A California federal court permitted an excess D&O liability insurer to pursue equitable subrogation against a later excess carrier to recover its contribution to a settlement of securities litigation after a finding that the securities litigation was first made during the later carrier’s policy period. Genesis Ins. Co. v. Magma Design Automation, Inc., 2015 WL 4128986  (N.D. Cal. July 8, 2015).

The insured purchased claims-made D&O liability policies from the same primary insurer for the 2003-04 policy period and the 2004-06 policy period. The first excess carrier for each period was different. The insured provided a copy of a patent infringement lawsuit to the 2003-04 carriers as a notice of circumstances. During the 2004-06 policy period, the insureds’ shareholders filed a securities class action against the company. The primary insurer determined that the earlier patent infringement lawsuit served as a notice of circumstances to which the securities litigation related, implicating coverage under the 2003-04 primary policy. The 2003-04 excess insurer disagreed with the primary insurer’s treatment of the patent infringement lawsuit as a notice of circumstances and denied coverage under the 2003-04 excess policy. The 2004-06 excess insurer agreed that the securities litigation and later filed derivative actions were properly treated as claims first made during the 2003-04 policy period and also denied coverage. While coverage litigation was pending, the securities litigation settled. The primary insurer paid its $10 million limit toward settlement and the 2003-04 excess insurer paid $5 million of its limit toward the settlement, subject to its right to recoup.

Prior rulings in this long-running coverage litigation from the United States Court of Appeals for the Ninth Circuit established that the submission of the patent infringement lawsuit to the 2003-04 excess insurer did not constitute adequate notice of circumstances. The Ninth Circuit also found that the primary insurer had invoked its 2003-04 policy and thus the 2004-06 primary policy had not been exhausted, so the 2004-06 excess policy could not be triggered until a judicial determination that the primary insurer’s decision to invoke its 2003-04 policy was incorrect enabled the primary insurer to adjust its records.

On remand, the trial court determined that the Ninth Circuit’s finding regarding the adequacy of the notice of circumstances as to the 2003-04 excess insurer was conclusive as to the adequacy of the notice of circumstances as to the 2003-04 primary insurer, as it involved the same notice under the same policy language. The court therefore concluded that the 2004-06 primary policy had been exhausted because the primary insurer had maintained the position that its payment could be considered covered by either its 2003-04 policy or its 2004-06 policy.

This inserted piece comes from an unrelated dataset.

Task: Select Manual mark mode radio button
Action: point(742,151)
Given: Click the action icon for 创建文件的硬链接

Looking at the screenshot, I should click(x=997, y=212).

The court rejected the 2004-06 excess insurer’s contrary arguments. It held that the primary insurer did not waive the right to disavow the 2003-04 notice of circumstances because it expressly reserved all rights and expressed a position that it would honor either one of its policies. The court further rejected the “conclusory statement of opinion” provided by the 2004-06 insurer’s industry expert that shifting coverage form one insurer to the other does not comport with standard practices in the insurance industry. Moreover, the court determined that the 2004-06 excess insurer could not assert equitable estoppel because the insurer did not demonstrate that it detrimentally relied on the primary insurer providing coverage under its 2003-04 policy. In addition, the court rejected the 2004-06 excess insurer’s argument that the “known loss’ rule would apply, because California law makes clear that “previous knowledge of a potential future dispute does not preclude it from insurance coverage” where “the insured’s liability in a potential future action [i]s not a certainty.”

Because the 2004-06 policies had been triggered, the court found that the 2004-06 primary policy had been exhausted, and the 2004-06 excess insurer was liable under its policy. The court concluded that that the 2003-04 excess insurer could recover from the 2004-06 excess insurer its $5 million settlement contribution through equitable subrogation. Because the 2003-04 excess insurer had initially denied coverage, its payment was not “voluntary”—a requirement for subrogation. The court also awarded prejudgment interest from the date the 2003-04 excess insurer made its payment at the California statutory rate of 10% applicable to breach of contract.